Trecho do texto:

O sonho da borboleta

Chuang Tzu sonhou que era uma borboleta. Ao despertar, não sabia se era Tzu que havia sonhado ser uma borboleta ou se era uma borboleta e estava sonhando que era Tzu.

Imaginar é uma necessidade humana para preencher os espaços vazios deixados pelo distanciamento entre o universo conhecido e o mundo mergulhado na escuridão do desconhecido. Nada sabemos sobre o tempo nascido do nada ou o tempo antes do tempo, mas podemos imaginar. Imaginar é poder criar imagens para iluminar o que está fora do campo da consciência.

Esse imaginar nos leva à criação dos mitos, os quais revelam tudo que não sabemos. Os nossos ancestrais criaram mitos para ilustrar o começo de tudo. Por meio de símbolos e metáforas, fizeram os mitos da criação e explicaram como as divindades fizeram surgir as coisas, mas nunca explicaram o por quê. Quando um homem pouco esclarecido, ao ler a bíblia por exemplo, toma o mito de forma literal, tenta esticar ou encolher esses mitos para caberem dentro da lógica do ego.

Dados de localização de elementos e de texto
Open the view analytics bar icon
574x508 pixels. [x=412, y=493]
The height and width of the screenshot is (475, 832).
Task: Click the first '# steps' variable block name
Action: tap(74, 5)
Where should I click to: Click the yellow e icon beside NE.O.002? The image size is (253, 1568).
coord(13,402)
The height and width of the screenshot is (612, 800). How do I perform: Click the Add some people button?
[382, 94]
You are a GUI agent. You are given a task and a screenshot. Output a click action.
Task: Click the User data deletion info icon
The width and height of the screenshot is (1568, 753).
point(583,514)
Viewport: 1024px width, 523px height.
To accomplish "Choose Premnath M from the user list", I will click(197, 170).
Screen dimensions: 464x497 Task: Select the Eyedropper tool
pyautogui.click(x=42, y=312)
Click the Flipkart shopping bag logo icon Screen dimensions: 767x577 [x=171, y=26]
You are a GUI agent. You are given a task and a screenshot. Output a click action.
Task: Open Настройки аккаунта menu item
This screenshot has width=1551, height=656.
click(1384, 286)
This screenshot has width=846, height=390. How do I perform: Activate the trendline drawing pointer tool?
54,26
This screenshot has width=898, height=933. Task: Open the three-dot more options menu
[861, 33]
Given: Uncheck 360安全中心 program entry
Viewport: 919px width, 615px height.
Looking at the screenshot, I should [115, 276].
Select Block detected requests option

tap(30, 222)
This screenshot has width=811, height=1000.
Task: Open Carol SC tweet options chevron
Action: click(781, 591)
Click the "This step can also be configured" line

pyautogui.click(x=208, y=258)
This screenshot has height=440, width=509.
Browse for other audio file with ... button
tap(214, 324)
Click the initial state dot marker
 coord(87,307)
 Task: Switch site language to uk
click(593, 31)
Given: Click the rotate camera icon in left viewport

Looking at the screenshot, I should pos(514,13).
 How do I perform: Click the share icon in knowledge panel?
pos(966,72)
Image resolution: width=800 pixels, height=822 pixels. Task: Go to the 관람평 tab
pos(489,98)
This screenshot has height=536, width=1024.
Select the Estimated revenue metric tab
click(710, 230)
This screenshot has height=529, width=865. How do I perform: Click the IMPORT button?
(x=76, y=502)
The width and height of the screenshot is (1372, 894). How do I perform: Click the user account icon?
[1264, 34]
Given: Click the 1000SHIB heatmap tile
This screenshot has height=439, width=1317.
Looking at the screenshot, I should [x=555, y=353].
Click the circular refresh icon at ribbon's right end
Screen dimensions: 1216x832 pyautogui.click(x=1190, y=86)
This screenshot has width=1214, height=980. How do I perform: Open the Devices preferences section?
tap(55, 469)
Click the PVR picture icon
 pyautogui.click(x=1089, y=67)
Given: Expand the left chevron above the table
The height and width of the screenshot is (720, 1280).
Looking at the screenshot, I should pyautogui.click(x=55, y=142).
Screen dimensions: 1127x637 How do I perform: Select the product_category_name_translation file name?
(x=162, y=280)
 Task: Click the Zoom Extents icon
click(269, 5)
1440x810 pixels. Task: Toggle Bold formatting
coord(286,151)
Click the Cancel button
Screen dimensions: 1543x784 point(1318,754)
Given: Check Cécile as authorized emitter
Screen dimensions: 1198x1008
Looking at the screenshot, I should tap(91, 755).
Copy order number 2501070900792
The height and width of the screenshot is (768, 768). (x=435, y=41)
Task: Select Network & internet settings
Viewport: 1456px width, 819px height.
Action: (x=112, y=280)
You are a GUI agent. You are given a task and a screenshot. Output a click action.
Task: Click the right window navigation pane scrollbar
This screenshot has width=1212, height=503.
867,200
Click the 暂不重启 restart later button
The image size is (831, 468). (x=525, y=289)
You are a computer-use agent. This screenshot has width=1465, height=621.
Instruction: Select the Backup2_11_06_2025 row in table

Exercício proposto A:
Responda com base no texto sobre o sonho da borboleta:
(i) Com o que Chuang Tzu sonhou ser?
(ii) Segundo o texto, imaginar é poder criar imagens para quê?
(iii) Por meio de que os ancestrais fizeram os mitos da criação?
Exercício proposto B:
Transcreva, das linhas fornecidas, o trecho entre a linha que contém "This screenshot has height=529, width=865." e a que contém "Screen dimensions: 1216x832", inclusive.

Resultado correto A:
(i) Uma borboleta.
(ii) Para iluminar o que está fora do campo da consciência.
(iii) Por meio de símbolos e metáforas.

Resultado correto B:
This screenshot has height=529, width=865. How do I perform: Click the IMPORT button?
(x=76, y=502)
The width and height of the screenshot is (1372, 894). How do I perform: Click the user account icon?
[1264, 34]
Given: Click the 1000SHIB heatmap tile
This screenshot has height=439, width=1317.
Looking at the screenshot, I should [x=555, y=353].
Click the circular refresh icon at ribbon's right end
Screen dimensions: 1216x832 pyautogui.click(x=1190, y=86)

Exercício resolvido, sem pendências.